(Stored data entries)
━━━━━━━━
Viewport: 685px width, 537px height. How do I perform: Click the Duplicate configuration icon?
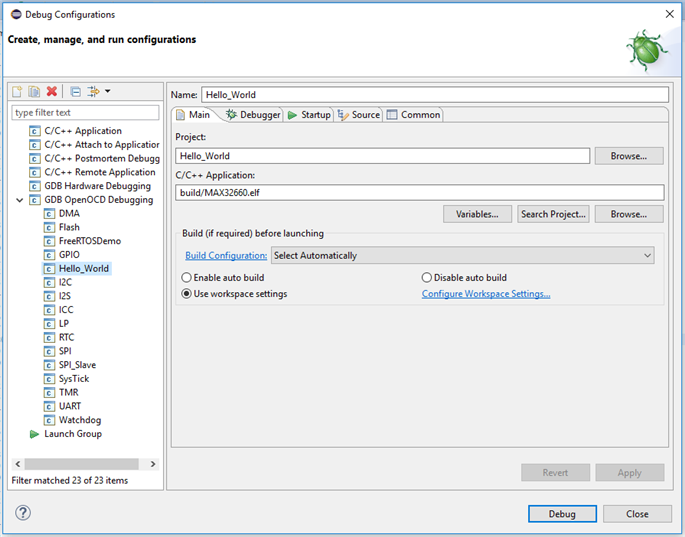click(34, 92)
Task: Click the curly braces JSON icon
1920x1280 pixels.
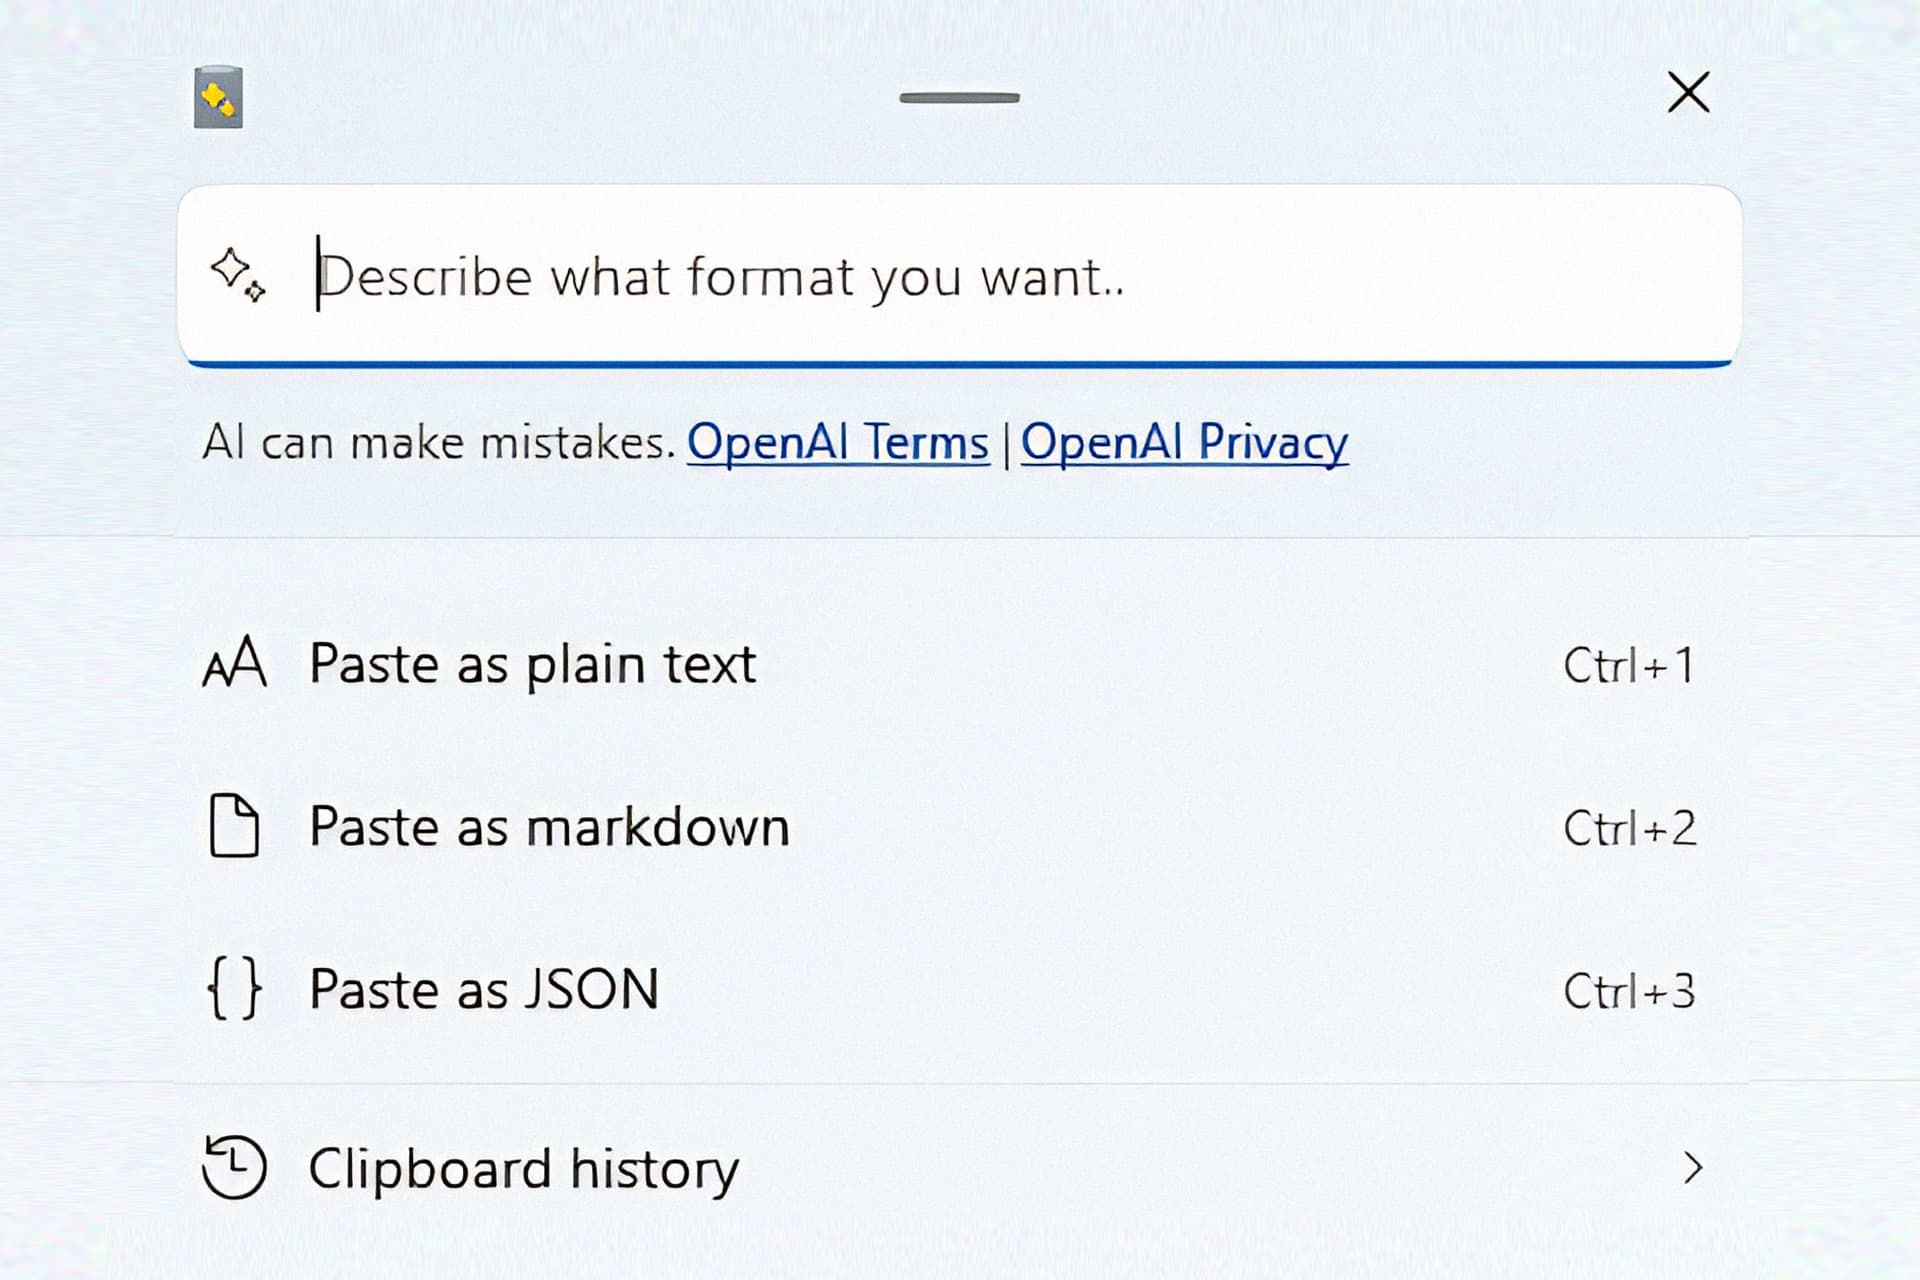Action: [234, 988]
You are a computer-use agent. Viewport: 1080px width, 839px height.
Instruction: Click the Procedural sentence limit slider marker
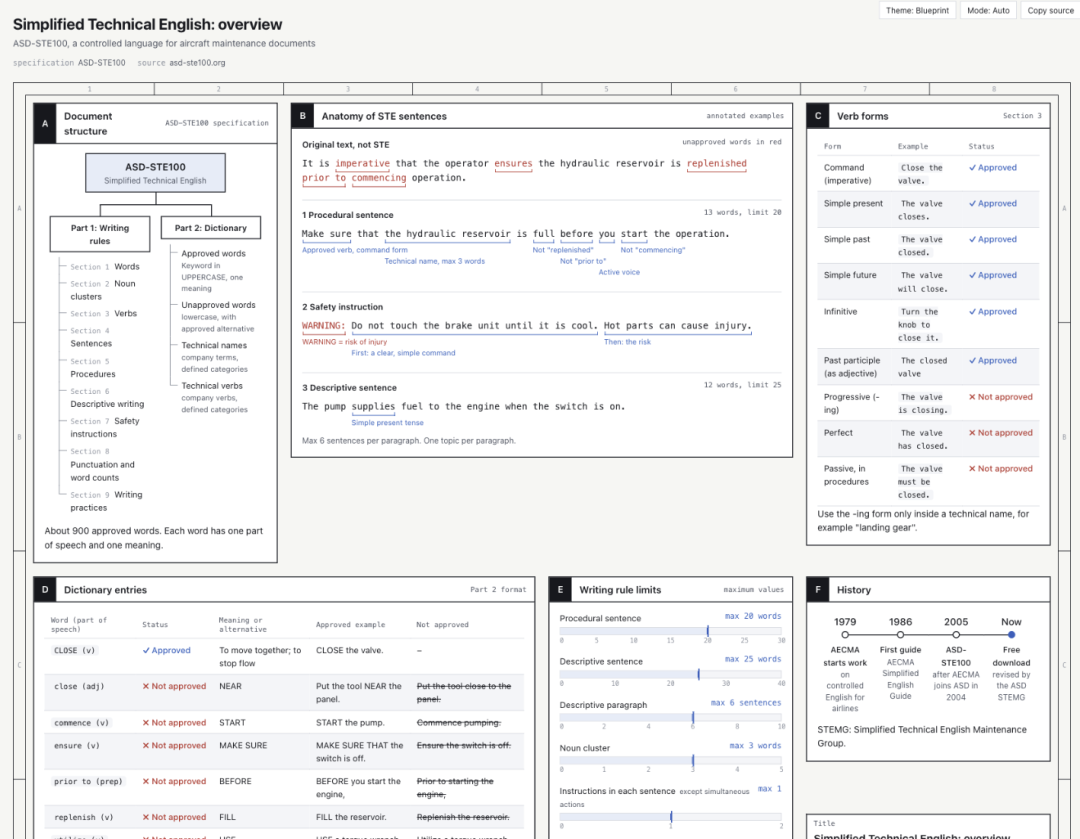coord(707,631)
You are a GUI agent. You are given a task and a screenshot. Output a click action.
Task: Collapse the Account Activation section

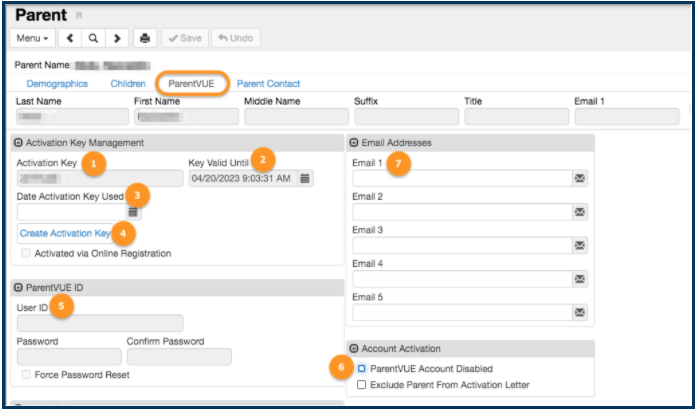click(x=355, y=347)
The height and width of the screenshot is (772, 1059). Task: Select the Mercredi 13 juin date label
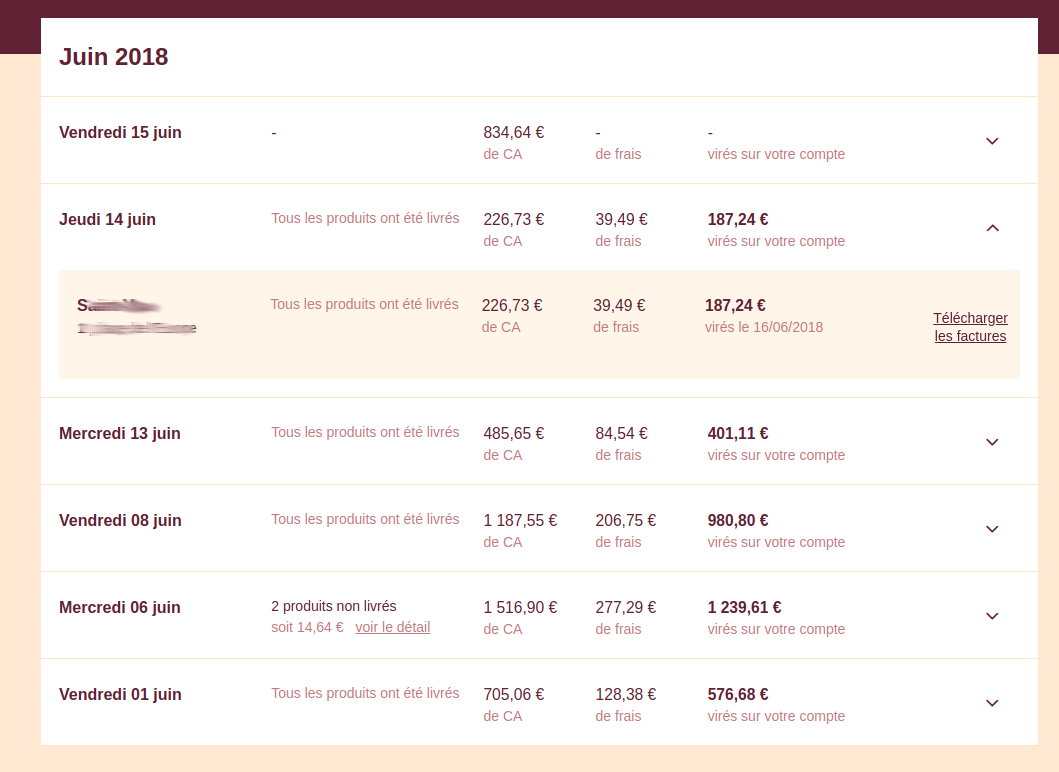(x=120, y=434)
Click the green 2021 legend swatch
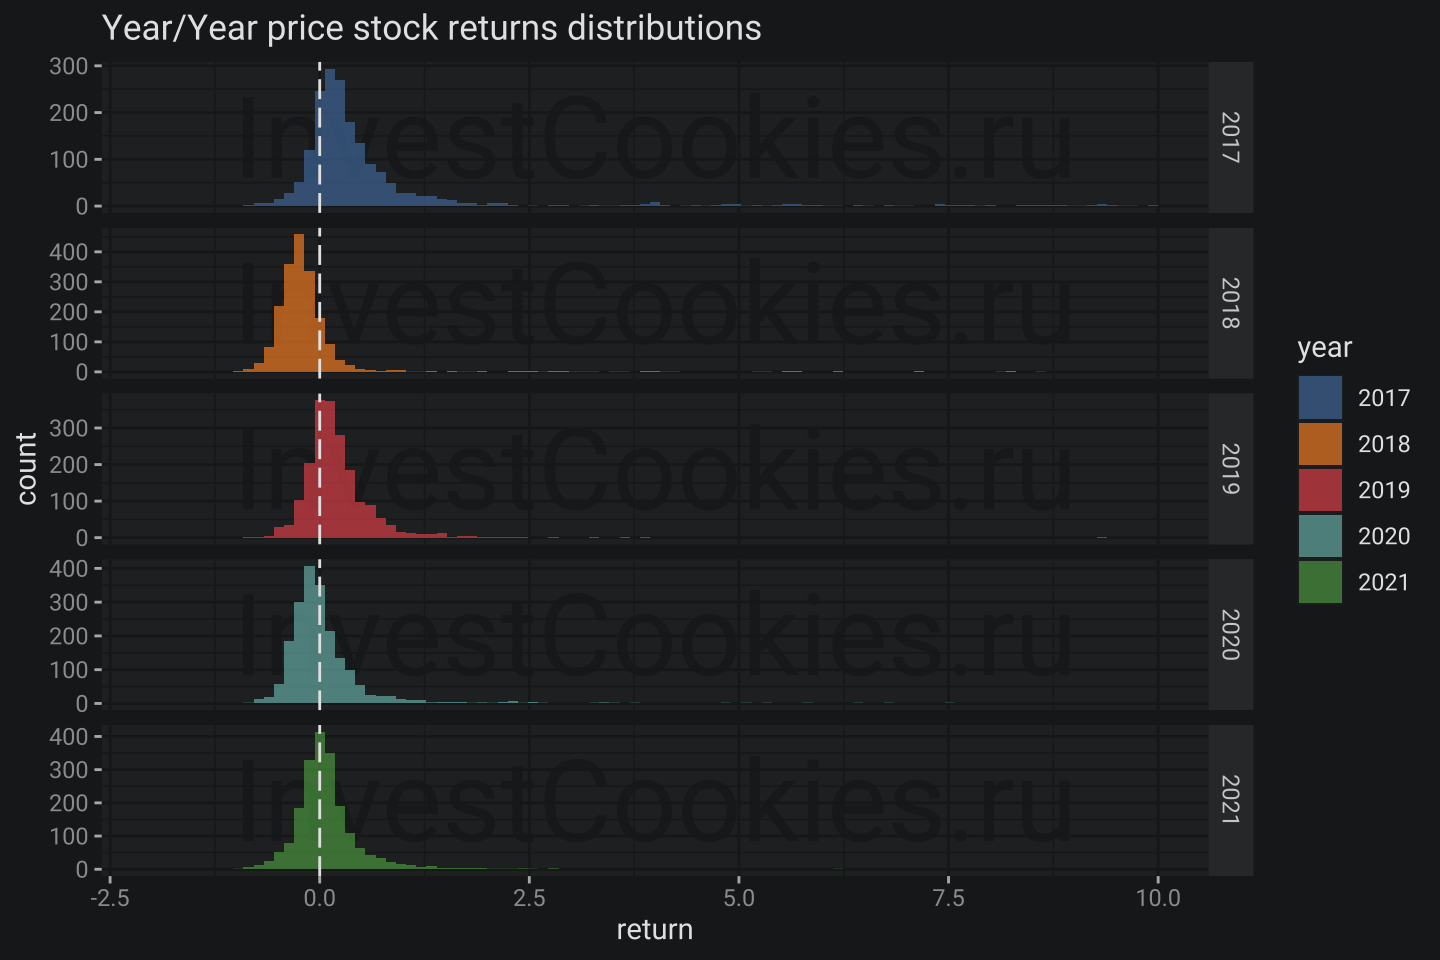Viewport: 1440px width, 960px height. pyautogui.click(x=1320, y=582)
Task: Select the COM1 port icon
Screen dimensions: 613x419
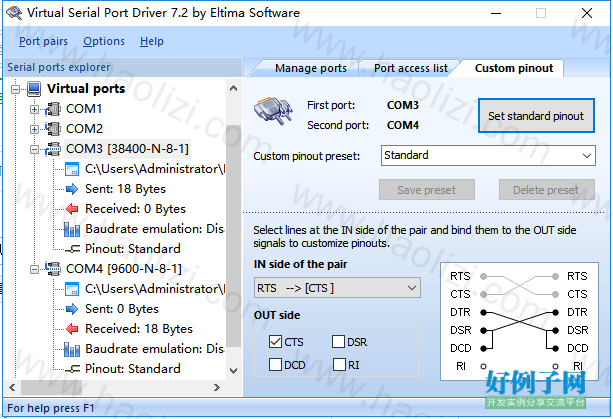Action: (x=53, y=109)
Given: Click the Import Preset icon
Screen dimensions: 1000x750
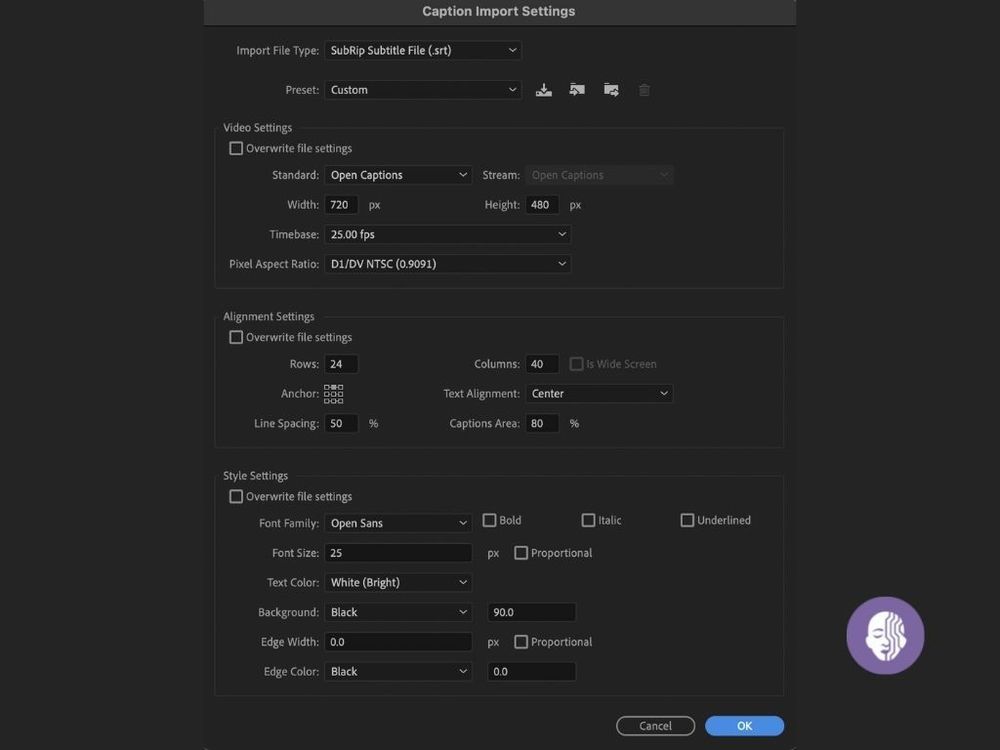Looking at the screenshot, I should click(577, 90).
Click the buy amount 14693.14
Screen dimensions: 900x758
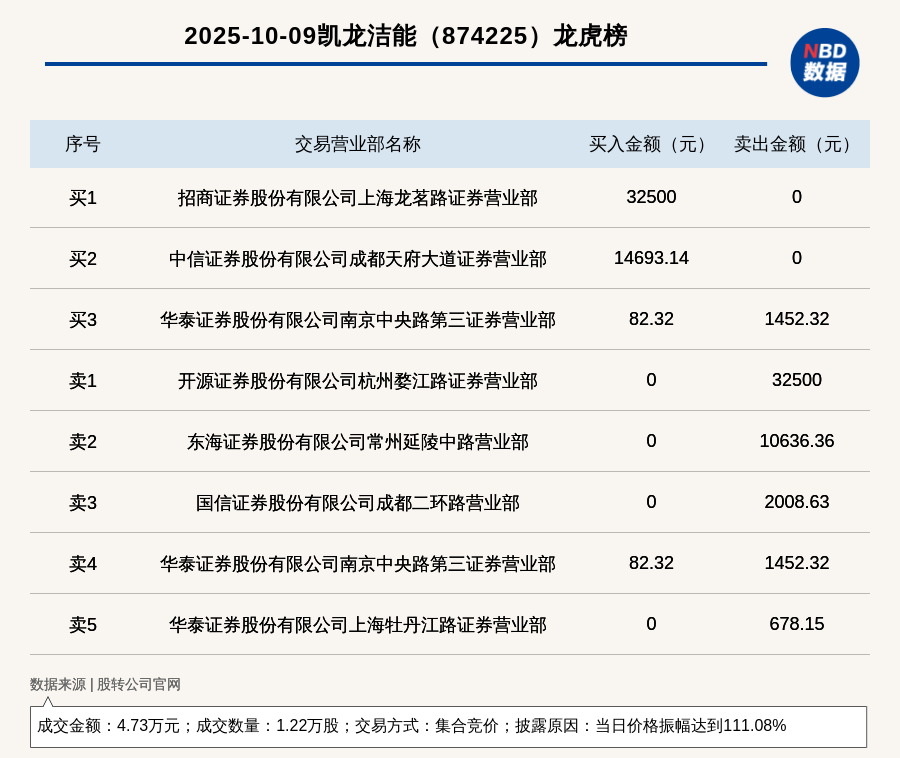(651, 258)
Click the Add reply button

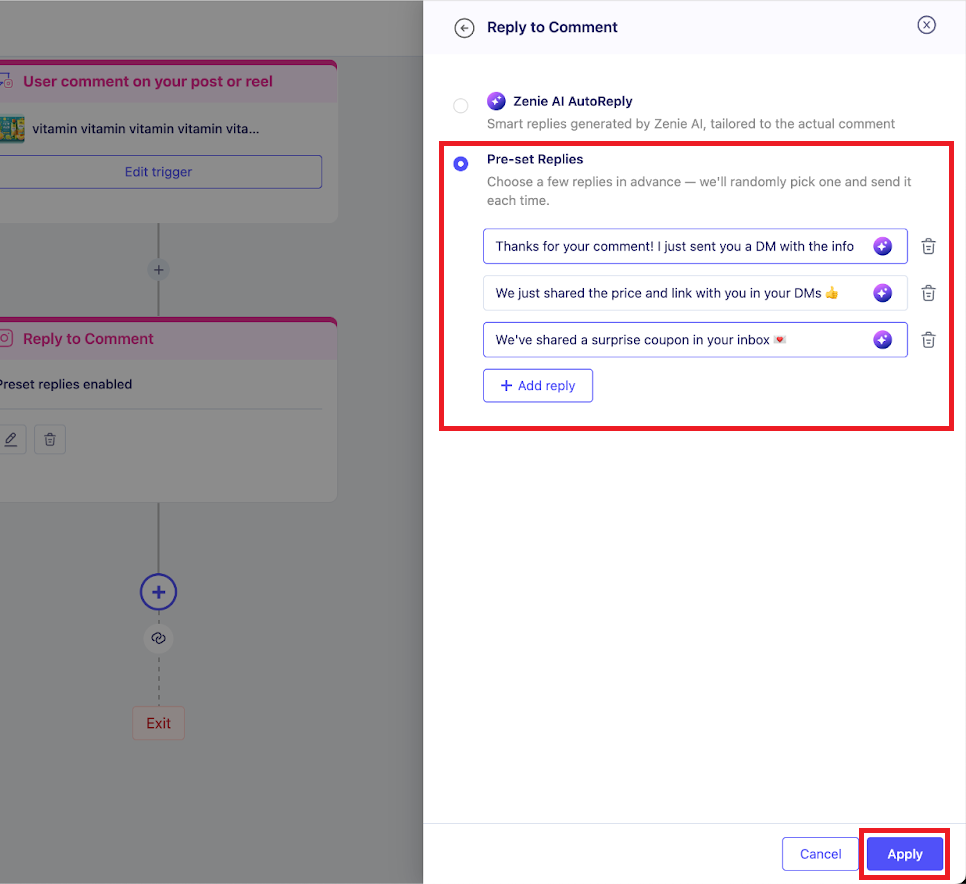coord(538,386)
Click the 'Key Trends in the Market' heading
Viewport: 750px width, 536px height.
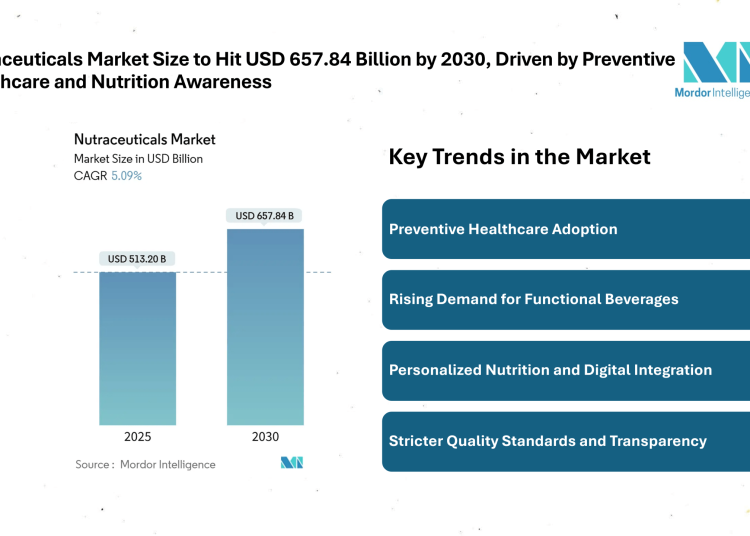(519, 156)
━━━━━━━━
- **Your goal**
Where a line of the data contains the string "agent", include it in a count, and state that count alone.

- **Solution below**
2